Snelling spent the years 1838 to 1847 in New York City, editing a number of newspapers and magazines. Upon his arrival in New York, Snelling started the Censor.[12] For a short time, he also was editor of the Polyanthos,[13] and worked as a writer for Wooldridge's Whip and Satirist of New-York and Brooklin in 1842.[14] Snelling was a key player in the weekly Sunday Flash, while at the same time served as editor of the "more respectable" weekly the Sunday Times, along "with a young editorial partner named Walter Whitman." Later, in mid-1843, the Sunday Times merged with Mordecai Noah's Weekly Messenger.[15] Through the Sunday Flash, Snelling developed a notorious reputation for his pioneering role in what Patricia Cline Cohen, Timothy J. Gilfoyle and Helen Lefkowitz Horowitz describe as the "Flash Press," New York City "small weekly newspapers ... aimed to entertain and enlighten literate sporting men about leisure-time activities and erotic entertainments available" in that city, especially in the period from late 1841 to early 1843. "Distinguished by a trenchant, mocking humor and a titillating brew of gossip about prostitutes, theatrical denizens, and sports contests, the papers offered guidance to men young and old intent on navigating the new world of unrestricted pleasure and commercialized leisure in the city. They frequently defended such behaviors in the vernacular of republicanism and democracy."[16]

Return to Boston (1847-1848)

In the spring of 1847, Snelling returned to Boston to become editor of the Boston Herald, a position he held until his death in late 1848. In these final 18 months of his life, Snelling covered the endgame of the Mexican-American War, as well as the 1848 presidential election. Under Snelling, the Boston Herald took a strong position in support of the eventual winner of that election, Zachary Taylor of the Whig Party, who defeated both Democrat Lewis Cass and former president Martin Van Buren of the Free Soil Party.[17]

Death

Snelling died on December 24, 1848.[1] "Within four hours after the death of Mr. Snelling, his father-in-law, Mr. Simon Jordan, (with whom Mr. S. lived,) fell from his chair and suddenly expired also."[18]

Critical reception

Nineteenth century

Several years after Snelling's death, this assessment of Snelling and his work appeared in The Cyclopaedia of Anecdotes of Literature and the Fine Arts:[19] Most of our readers must have been acquainted with William J. Snelling, of Boston, a man whose mind was like a good and beautiful ship, driven about at the mercy of the winds and the waves, without sails or compass. He was a lawyer and a writer, and in his latter profession distinguished himself as a keen, powerful, but vindictive satirist: his wit, too, was as pointed and brilliant as his sarcasm, and his observation of men and things was quick and vigorous. His Tales of the North-west, which first brought him into notice some ten years since, -- in short, all his prose articles as well as his poetry, -- have always found a ready publication, and numerous and admiring readers. All have given him a high intellectual character, and a literary reputation which will long survive him. Such were some of his virtues, but his prominent follies and vices were more visible and no less numerous. From his ill success in life, his poverty, and his disappointments, he flew to the last and worst expedient of drowning sorrow, by drinking deep from the bowl of the drunkard. Remorse then did its work and William J. Snelling, the man of genius and education, was found, first a drunkard in the watch-house, then a volunteer petitioner at the Police Court, begging that he might “be placed out of the public view for six month.” The prison was now his home, and he prisoner free from temptation.}}

Twentieth century

Snelling's tales met with critical acclaim, and modern critics praise them. In 1923, Fred Lewis Pattee wrote that "his Indian stories are undoubtedly the best written during the early period [of American literature]"[20] Contemporary biographer Mary R. Reichardt credits Snelling with "creating . . . engaging and vigorous tales based on Native-American life and legend as well as stories of the cultural conflict resulting from the early white settlements on the frontier", although the stories "lapse at times into sentimentality and didacticism."[6]

Selected works of William Joseph Snelling

Books

Snelling's authorship either verified, or generally accepted

  • Tales of the Northwest, or, Sketches of Indian Life and Character, by a Resident Beyond the Frontier, (Boston: Hilliard, Gray, Little, and Wilkins, 1830); reprinted, with an introduction by John T. Flanagan (Minneapolis: University of Minnesota Press, 1936); reprinted, with an edited and introduction by David Stineback (New Haven: College * Univ. Press, 1975).

[PROBLEMS TO WORK ON]
A: In the Snelling biography, reproduce word for word the stretch from "Selected works of" through "Univ. Press, 1975).".
B: According to the Snelling biography, who died within four hours of Snelling's death?

[DATASET EXCERPT]
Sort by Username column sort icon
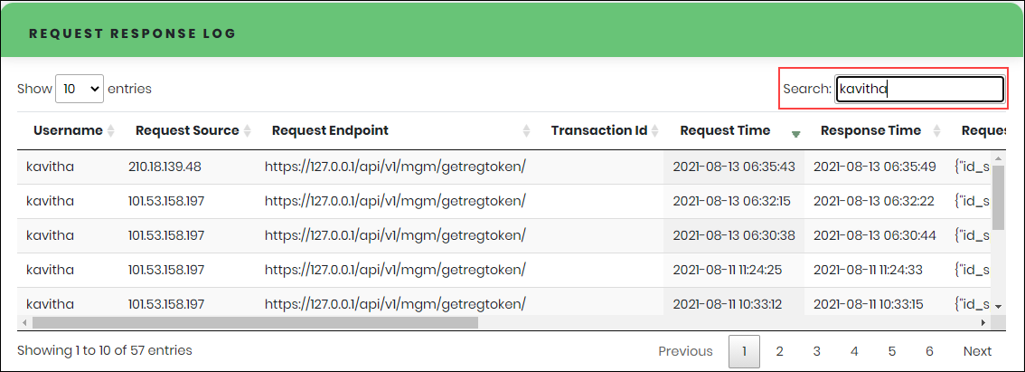Screen dimensions: 1025x372 111,131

[RESULTS BY TASK]
A:
Selected works of William Joseph Snelling

Books

Snelling's authorship either verified, or generally accepted

  • Tales of the Northwest, or, Sketches of Indian Life and Character, by a Resident Beyond the Frontier, (Boston: Hilliard, Gray, Little, and Wilkins, 1830); reprinted, with an introduction by John T. Flanagan (Minneapolis: University of Minnesota Press, 1936); reprinted, with an edited and introduction by David Stineback (New Haven: College * Univ. Press, 1975).

B: His father-in-law, Simon Jordan.